This is the first Veterans’ Day without my dad. He didn’t talk about it until he knew he was dying, and even then he didn’t say much. Smart-ass street kids from the Bronx without high school diplomas did not go to OCS. Usually, they were assigned to the infantry, but since he had volunteered for the Army Air Corps, they did the next best thing: they made him a ball turret gunner in a B-24. He was sent to the China-Burma-India theater on a troop ship to Calcutta (Kolkata), then flew over the hump to Chungking (Chongqing). In the hospital, he said a few words about being hauled out of the turret by his crew-mates before the plane bellied into a swamp, said a little about shooting at Japanese fighter planes and being shot at, talked a bit about flak, and mentioned strafing runs on Japanese trains, much too close to the ground. The only exit from the B-24 was at the rear of the plane, which was bad enough, but since he could not wear a parachute harness in the turret, let alone the parachute itself, his situation was essentially binary.
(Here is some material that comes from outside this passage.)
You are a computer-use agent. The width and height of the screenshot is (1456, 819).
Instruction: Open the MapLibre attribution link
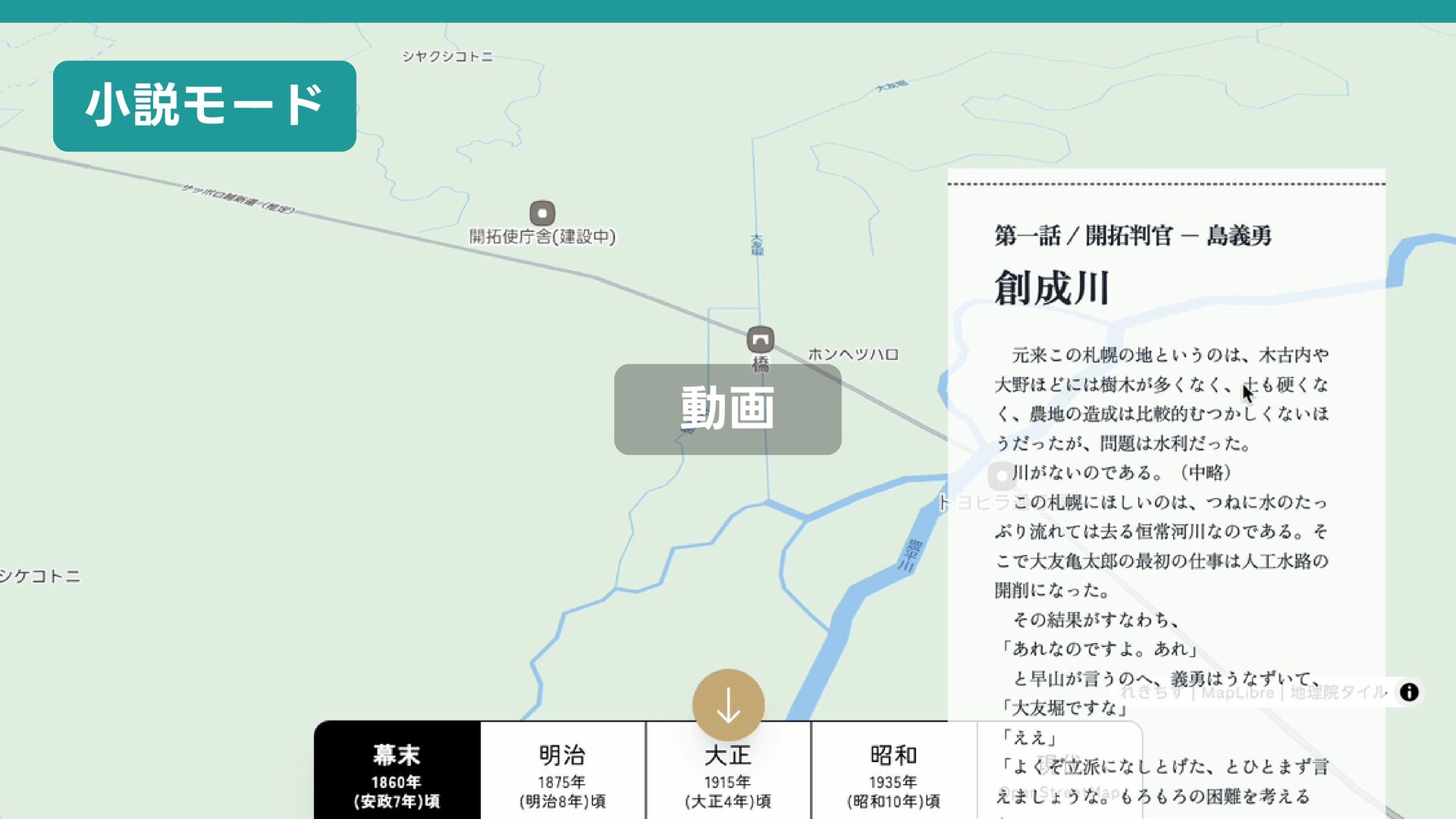(x=1238, y=693)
He must have been pretty good at it, though, because they promoted him and brought him back as a gunnery instructor. Nevertheless, he says he hated every minute of every day of the war. That may have saved his life, because they were offering early discharges to anyone who would sign up for the reserves; but he had decided that once he was done, he was done. It was 30 years before he would get on another airplane. As he said later, it was much nicer when no one was trying to kill him. The guys who took that offer went to Korea a few years later. Instead, Dad came back to the states to serve out his full enlistment, weighing 135 lbs., bright yellow from the malaria drugs, and bearing a heartfelt dislike of authority. All seven of his kids seem to have inherited that last characteristic.
Thank you, Dad, and good-bye. I hope we always have more like you when we need them.